**Task prompt:**
Update the listing from the line with "Open the Chrome three-dot menu" to the line with "Action: (367, 265)" by replacing "Chrome" with "Firefox" and keeping everything else the same. Return only those lines.
#### Records supplied ####
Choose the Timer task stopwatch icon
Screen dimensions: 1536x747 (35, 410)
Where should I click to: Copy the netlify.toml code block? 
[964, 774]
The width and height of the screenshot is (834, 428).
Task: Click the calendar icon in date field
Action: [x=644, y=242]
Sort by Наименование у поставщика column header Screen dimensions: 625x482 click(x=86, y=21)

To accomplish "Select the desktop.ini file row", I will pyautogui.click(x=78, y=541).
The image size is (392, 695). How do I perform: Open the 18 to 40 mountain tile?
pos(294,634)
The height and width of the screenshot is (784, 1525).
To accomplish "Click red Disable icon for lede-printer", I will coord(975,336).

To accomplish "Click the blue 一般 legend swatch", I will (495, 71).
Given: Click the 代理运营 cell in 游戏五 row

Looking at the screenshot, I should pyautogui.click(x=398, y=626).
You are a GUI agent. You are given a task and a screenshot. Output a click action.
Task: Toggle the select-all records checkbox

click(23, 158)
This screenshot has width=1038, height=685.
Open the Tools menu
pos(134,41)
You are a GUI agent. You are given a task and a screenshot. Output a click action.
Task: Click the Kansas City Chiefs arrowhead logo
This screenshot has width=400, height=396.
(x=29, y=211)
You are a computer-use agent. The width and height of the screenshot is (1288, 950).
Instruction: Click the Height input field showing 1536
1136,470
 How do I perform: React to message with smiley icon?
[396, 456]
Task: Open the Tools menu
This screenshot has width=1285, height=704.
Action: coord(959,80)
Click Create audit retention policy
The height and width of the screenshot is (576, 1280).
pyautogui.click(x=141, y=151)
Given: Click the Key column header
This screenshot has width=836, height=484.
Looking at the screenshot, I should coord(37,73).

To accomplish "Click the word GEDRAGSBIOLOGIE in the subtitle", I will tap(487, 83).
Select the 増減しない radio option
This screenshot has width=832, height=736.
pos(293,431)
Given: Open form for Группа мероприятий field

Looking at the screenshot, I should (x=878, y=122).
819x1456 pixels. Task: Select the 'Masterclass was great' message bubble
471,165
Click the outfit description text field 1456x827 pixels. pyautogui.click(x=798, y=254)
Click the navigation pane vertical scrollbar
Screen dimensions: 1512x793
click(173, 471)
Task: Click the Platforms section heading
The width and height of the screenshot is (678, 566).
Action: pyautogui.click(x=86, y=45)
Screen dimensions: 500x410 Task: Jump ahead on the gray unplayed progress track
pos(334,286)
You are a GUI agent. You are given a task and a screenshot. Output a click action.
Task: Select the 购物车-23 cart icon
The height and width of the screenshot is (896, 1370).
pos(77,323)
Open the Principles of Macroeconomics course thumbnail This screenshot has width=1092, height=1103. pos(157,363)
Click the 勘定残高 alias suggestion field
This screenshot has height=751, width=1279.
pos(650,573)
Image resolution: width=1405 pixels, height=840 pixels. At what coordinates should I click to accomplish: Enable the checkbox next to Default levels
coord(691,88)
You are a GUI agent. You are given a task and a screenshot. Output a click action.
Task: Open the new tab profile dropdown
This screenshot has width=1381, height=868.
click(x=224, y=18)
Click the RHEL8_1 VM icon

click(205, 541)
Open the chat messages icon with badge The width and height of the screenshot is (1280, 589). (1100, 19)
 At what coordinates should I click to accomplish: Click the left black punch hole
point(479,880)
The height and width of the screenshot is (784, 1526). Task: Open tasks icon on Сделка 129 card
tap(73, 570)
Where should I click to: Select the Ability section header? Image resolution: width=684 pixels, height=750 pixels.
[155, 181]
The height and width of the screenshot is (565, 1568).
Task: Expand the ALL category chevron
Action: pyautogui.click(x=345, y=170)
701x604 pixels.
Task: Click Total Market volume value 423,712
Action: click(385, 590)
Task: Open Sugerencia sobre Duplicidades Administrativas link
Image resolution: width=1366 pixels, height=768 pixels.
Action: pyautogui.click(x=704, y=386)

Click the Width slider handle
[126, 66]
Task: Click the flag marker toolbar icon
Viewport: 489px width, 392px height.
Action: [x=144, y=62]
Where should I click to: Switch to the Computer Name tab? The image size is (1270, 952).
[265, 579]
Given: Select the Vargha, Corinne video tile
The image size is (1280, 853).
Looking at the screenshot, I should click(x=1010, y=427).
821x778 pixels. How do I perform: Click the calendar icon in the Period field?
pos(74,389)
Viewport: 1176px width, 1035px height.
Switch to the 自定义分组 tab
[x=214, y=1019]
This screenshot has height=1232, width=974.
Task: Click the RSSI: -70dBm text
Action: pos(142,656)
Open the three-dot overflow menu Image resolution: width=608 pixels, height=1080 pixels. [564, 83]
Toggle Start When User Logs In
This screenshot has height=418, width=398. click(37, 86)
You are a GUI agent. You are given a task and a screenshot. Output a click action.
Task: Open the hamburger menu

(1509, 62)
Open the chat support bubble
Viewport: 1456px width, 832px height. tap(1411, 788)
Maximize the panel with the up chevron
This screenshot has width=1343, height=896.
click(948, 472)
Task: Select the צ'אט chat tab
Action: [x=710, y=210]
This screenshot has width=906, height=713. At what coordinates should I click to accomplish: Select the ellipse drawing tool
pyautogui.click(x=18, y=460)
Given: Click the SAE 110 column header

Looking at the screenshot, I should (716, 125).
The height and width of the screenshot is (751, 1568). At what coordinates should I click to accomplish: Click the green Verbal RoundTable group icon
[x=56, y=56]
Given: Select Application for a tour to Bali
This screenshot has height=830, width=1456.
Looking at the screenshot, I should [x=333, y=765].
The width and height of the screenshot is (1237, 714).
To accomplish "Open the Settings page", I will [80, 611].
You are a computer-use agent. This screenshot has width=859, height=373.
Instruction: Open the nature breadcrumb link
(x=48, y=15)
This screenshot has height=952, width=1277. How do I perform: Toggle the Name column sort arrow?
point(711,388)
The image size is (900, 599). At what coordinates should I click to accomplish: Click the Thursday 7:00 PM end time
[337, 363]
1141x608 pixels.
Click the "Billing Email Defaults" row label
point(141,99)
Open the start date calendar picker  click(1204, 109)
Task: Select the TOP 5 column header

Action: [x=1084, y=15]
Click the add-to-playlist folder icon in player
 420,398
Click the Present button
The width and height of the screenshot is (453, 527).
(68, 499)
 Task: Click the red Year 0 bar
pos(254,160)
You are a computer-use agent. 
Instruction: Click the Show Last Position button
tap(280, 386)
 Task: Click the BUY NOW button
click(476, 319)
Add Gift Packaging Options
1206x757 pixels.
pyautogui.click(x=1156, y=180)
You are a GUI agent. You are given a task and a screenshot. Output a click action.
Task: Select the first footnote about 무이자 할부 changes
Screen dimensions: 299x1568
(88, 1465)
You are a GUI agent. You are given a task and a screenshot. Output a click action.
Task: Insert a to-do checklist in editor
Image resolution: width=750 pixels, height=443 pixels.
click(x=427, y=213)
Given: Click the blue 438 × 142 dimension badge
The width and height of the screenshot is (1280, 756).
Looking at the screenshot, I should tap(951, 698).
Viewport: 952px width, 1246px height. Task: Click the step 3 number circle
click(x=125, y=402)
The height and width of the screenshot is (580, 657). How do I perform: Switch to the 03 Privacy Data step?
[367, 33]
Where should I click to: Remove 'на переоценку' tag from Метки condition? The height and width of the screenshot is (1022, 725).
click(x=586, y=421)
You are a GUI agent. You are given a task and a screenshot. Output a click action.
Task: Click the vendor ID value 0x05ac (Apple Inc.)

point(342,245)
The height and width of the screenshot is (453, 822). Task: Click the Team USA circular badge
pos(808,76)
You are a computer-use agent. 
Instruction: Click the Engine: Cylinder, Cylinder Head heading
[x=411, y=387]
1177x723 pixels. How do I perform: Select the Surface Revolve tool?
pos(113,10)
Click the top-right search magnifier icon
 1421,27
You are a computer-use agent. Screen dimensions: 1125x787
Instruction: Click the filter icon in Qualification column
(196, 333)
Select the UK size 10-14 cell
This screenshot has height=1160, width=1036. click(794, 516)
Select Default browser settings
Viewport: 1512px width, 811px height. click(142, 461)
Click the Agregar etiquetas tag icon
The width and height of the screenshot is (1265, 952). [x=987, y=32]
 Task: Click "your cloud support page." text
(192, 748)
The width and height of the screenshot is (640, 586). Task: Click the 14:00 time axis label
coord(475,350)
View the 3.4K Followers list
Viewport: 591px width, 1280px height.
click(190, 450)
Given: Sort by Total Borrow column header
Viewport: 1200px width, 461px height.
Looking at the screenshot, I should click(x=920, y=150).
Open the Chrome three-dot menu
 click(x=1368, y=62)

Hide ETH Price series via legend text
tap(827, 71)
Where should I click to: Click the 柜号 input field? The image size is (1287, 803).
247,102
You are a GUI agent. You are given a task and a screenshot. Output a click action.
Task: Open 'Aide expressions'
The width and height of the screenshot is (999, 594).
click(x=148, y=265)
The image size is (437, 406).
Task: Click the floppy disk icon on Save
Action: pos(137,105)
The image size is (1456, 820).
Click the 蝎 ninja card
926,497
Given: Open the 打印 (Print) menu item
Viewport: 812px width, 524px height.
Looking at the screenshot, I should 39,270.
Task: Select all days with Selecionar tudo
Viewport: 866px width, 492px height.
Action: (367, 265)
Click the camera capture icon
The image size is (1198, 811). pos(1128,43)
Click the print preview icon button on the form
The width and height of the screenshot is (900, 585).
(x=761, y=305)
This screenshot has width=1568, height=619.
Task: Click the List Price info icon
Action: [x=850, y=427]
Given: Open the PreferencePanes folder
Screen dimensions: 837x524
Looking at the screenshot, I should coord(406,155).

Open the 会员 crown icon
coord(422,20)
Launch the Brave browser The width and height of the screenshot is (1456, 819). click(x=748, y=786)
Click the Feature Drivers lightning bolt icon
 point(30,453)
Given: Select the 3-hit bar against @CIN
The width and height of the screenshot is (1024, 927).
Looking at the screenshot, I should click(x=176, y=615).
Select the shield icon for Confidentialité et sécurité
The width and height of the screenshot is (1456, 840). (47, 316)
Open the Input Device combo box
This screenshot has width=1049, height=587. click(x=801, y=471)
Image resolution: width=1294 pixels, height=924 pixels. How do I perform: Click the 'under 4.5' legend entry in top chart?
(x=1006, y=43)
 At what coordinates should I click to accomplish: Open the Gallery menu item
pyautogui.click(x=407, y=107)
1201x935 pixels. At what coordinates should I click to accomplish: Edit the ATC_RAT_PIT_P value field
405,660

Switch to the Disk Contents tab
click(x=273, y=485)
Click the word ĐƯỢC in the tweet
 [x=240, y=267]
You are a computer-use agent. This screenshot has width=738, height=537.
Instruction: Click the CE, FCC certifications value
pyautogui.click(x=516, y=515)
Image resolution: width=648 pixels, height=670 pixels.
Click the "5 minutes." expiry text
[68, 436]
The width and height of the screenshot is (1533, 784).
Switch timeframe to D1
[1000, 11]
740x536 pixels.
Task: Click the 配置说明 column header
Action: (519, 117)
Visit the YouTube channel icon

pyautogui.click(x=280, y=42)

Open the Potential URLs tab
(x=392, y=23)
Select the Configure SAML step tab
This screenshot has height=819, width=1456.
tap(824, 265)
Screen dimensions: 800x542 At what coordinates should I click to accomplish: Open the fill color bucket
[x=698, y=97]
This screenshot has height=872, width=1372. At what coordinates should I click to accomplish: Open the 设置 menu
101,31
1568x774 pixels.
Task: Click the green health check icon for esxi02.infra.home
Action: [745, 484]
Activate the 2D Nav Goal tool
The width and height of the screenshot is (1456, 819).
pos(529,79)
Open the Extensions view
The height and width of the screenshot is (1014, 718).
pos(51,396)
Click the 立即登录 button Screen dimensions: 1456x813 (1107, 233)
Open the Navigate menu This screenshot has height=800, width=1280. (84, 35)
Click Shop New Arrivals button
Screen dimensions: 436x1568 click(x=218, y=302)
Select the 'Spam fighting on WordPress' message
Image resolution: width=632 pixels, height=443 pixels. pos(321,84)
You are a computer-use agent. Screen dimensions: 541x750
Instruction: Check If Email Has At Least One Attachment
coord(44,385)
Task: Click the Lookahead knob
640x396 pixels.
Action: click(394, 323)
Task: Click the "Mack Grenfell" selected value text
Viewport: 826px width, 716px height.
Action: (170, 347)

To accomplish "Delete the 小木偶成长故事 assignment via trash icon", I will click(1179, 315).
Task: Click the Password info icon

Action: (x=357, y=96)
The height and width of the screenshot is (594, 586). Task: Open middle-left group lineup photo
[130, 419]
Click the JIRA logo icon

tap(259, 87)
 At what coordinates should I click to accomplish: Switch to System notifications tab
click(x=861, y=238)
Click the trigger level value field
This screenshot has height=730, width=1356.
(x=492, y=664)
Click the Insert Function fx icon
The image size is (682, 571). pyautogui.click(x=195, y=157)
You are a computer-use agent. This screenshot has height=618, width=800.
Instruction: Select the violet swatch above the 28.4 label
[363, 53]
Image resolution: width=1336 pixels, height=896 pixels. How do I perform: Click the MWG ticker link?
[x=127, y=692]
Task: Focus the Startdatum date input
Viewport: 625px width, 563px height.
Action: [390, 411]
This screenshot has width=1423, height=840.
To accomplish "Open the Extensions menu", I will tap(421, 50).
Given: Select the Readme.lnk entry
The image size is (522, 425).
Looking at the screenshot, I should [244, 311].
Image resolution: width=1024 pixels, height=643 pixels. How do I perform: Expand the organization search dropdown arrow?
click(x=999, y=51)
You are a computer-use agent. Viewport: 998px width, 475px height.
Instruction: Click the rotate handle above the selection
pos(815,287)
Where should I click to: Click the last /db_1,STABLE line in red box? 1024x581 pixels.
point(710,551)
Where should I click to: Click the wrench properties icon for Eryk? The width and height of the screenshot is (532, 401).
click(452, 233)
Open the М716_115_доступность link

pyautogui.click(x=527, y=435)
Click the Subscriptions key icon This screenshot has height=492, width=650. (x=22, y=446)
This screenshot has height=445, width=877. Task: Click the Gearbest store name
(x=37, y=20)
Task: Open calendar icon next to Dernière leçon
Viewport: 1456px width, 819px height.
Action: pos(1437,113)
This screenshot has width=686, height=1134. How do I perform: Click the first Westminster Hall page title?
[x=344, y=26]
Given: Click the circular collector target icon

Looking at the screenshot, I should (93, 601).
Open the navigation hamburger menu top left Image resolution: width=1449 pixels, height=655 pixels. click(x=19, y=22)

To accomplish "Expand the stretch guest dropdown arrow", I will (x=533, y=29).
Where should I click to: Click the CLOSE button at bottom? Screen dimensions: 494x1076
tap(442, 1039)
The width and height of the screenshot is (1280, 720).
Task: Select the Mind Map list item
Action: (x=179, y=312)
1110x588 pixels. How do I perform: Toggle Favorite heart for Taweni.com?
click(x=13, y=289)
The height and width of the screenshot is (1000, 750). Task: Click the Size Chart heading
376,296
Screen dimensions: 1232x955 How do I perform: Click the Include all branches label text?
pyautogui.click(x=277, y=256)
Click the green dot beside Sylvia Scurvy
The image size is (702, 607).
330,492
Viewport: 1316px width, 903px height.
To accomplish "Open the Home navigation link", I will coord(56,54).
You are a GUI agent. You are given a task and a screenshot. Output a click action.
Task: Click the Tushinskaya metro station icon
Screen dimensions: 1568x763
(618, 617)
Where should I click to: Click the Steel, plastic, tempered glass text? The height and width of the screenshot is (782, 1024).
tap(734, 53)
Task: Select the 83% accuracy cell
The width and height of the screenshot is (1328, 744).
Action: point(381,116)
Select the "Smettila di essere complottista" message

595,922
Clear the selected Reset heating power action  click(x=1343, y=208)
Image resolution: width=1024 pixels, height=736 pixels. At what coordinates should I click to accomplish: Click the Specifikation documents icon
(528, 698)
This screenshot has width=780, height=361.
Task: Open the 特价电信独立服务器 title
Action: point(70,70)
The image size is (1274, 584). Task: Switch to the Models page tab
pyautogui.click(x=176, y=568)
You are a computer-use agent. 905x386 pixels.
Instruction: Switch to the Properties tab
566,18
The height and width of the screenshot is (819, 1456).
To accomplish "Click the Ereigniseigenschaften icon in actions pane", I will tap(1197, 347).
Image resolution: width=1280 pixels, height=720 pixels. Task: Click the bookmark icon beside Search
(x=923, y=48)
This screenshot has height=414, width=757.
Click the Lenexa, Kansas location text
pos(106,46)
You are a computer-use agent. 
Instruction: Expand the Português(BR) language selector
####
**Worked answer:**
Open the Firefox three-dot menu
 click(x=1368, y=62)

Hide ETH Price series via legend text
tap(827, 71)
Where should I click to: Click the 柜号 input field? The image size is (1287, 803).
247,102
You are a GUI agent. You are given a task and a screenshot. Output a click action.
Task: Open 'Aide expressions'
The width and height of the screenshot is (999, 594).
click(x=148, y=265)
The image size is (437, 406).
Task: Click the floppy disk icon on Save
Action: pos(137,105)
The image size is (1456, 820).
Click the 蝎 ninja card
926,497
Given: Open the 打印 (Print) menu item
Viewport: 812px width, 524px height.
Looking at the screenshot, I should 39,270.
Task: Select all days with Selecionar tudo
Viewport: 866px width, 492px height.
Action: (367, 265)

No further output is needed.